Arrivé-e-s sur le rond-point où nous allions commettre notre méfait vers 7h, nous nous sommes réparti-e-s à chaque entrée, nos feuilles volantes à la main. Pendant ce temps-là, la banderole était placée bien en vue des personnes arrivant face au CEA : "Ni loi, ni travail, ni nucléaire". Pendant la première heure de diff, la circulation fut assez fluide, l’accueil plutôt favorable et on ne pouvait pas vraiment constater de tensions de la part des automobilistes. Ce n’est pas durant cette période qu’on a pu voir les cadres arriver dans leurs belles voitures pour aller "travailler", mais plutôt des camionnettes de travailleurs-ses intérimaires et des jeunes stagiaires - nous y reviendrons. Ça, c’était au début.
Au fur et à mesure que les salarié-e-s du centre affluaient, on pouvait observer une double file se former sur le rond-point, en direction de l’entrée du complexe, débordant petit à petit sur les deux voies les plus empruntées pour accéder au rond-point. Au moment où nous commencions à prendre conscience que les ralentissements atteignaient l’arrière de la barrière de péage et impactaient sérieusement la D952 à une voie, les sirènes de gendarmes se firent entendre. Une voiture d’abord, une autre plus tard, encore une un peu après. Heureusement, ils ne firent que la circulation sur le rond-point, où nous avons pu tracter sans être inquiété-e-s, mais non sans être dérangé-e-s. Aux injonctions des flics priant aux conducteurs-rices d’avancer, nous les incitions à désobéir, voire à reculer. Un certain jeu se jouait avec les gendarmes, un peu comme cet ancêtre du jeu vidéo Froggy, où une grenouille doit traverser des voies pour ne pas se faire écraser : changer de voie, rechanger, revenir à l’ancienne... Nous voyions aussi des personnes travaillant au CEA arrivant à pied de l’autoroute, certain-e-s assez serein-e-s, presque heureux-ses de faire ce dernier bout de chemin à pied, d’autres nous insultant copieusement et refusant de prendre les tracts. Nous avons appris ensuite qu’elles s’étaient garées sur la bande d’arrêt d’urgence pour pouvoir arriver plus tôt ! Il y en a qui tiennent vraiment à leur boulot, quitte à se mettre en danger et dans l’illégalité.
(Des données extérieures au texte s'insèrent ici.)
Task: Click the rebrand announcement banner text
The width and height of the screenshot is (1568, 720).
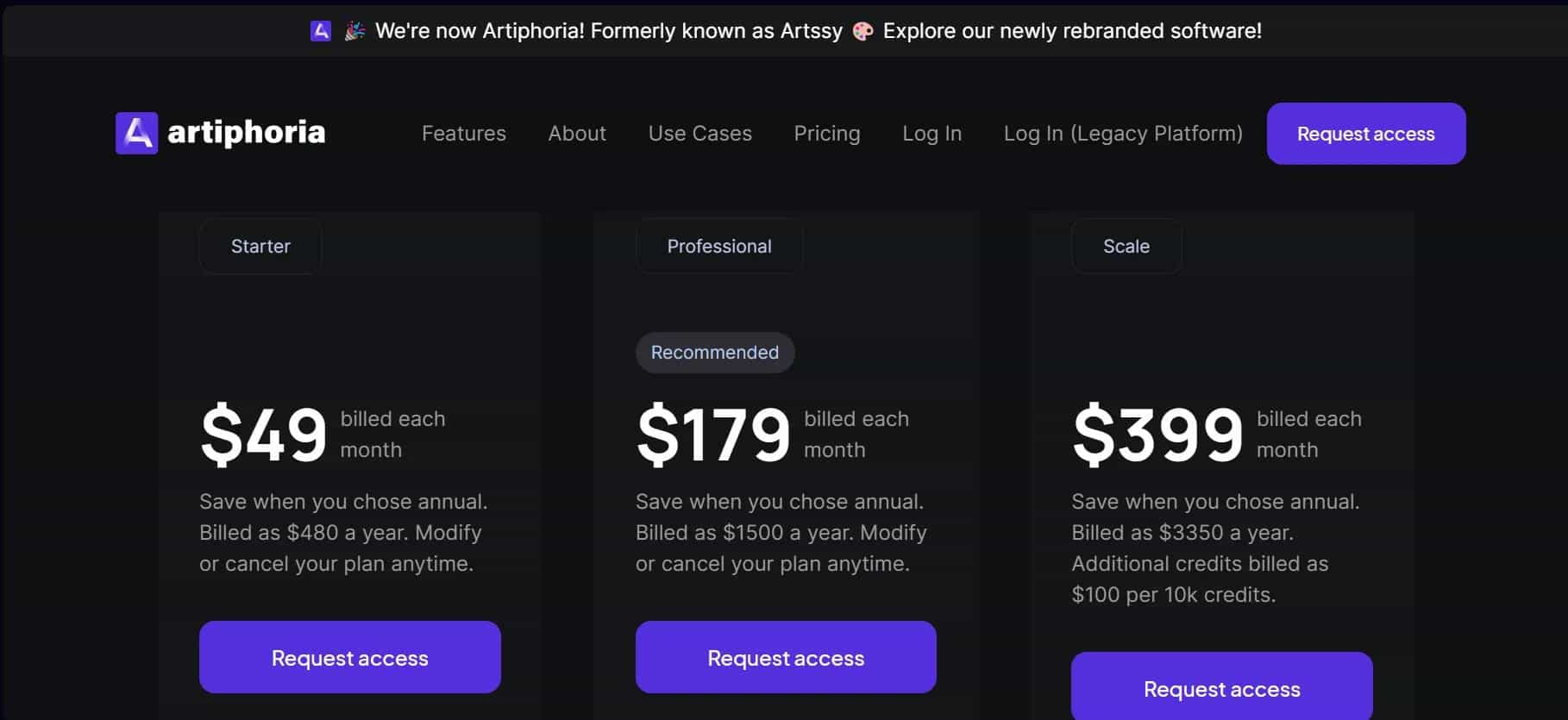Action: (608, 31)
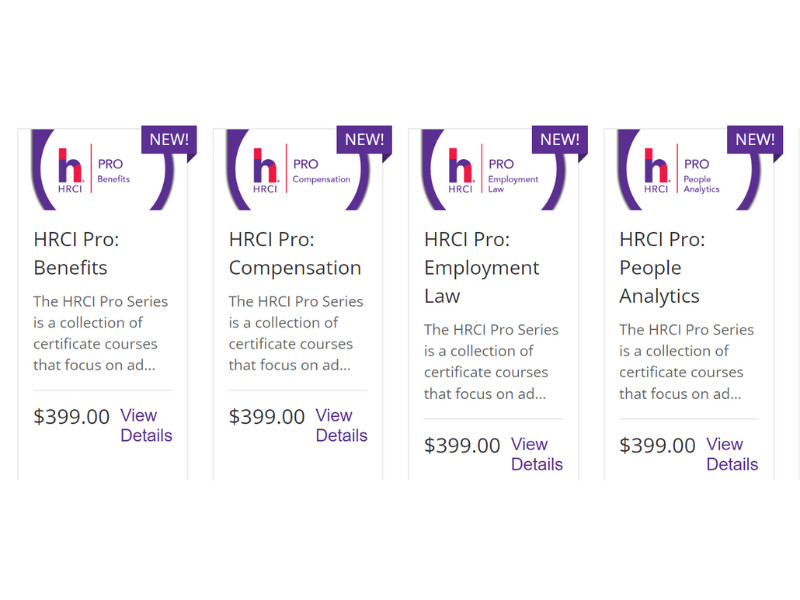Open View Details for Employment Law course
The height and width of the screenshot is (600, 800).
coord(537,454)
Plus l’heure avançait et moins les gendarmes nous laissaient tracter, plus la tension montait chez les automobilistes légèrement à la bourre au taf. On a bien ri quand un cadre dans sa petite Porsche décapotable ne s’arrêtant pas s’est vu balancer des tracts par dessus les portes, et a riposté en s’arrêtant un peu plus loin pour nous les renvoyer bien véner, ses lunettes de vue de marque Porsche valls-ant avec. C’est qu’il a dû descendre pour les récupérer ses lunettes, c’est quand même sympa les cadres qui s’allient avec les bloqueurs-ses, un bel exemple à suivre, messieurs-dames en costume !
Résultat ? Des bouchons importants sur l’autoroute A51 : près de 3 kilomètres d’après nos estimations, 5 d’après la gendarmerie à nos côtés (pour une fois qu’elle dit plus que nous). Près de 3000 exemplaires du texte ont été donnés aux 5000 travailleurs-euses, dont une bonne partie de sous-traitant-e-s et de précaires, qui embauchent tous les jours sur ce site de recherche nucléaire.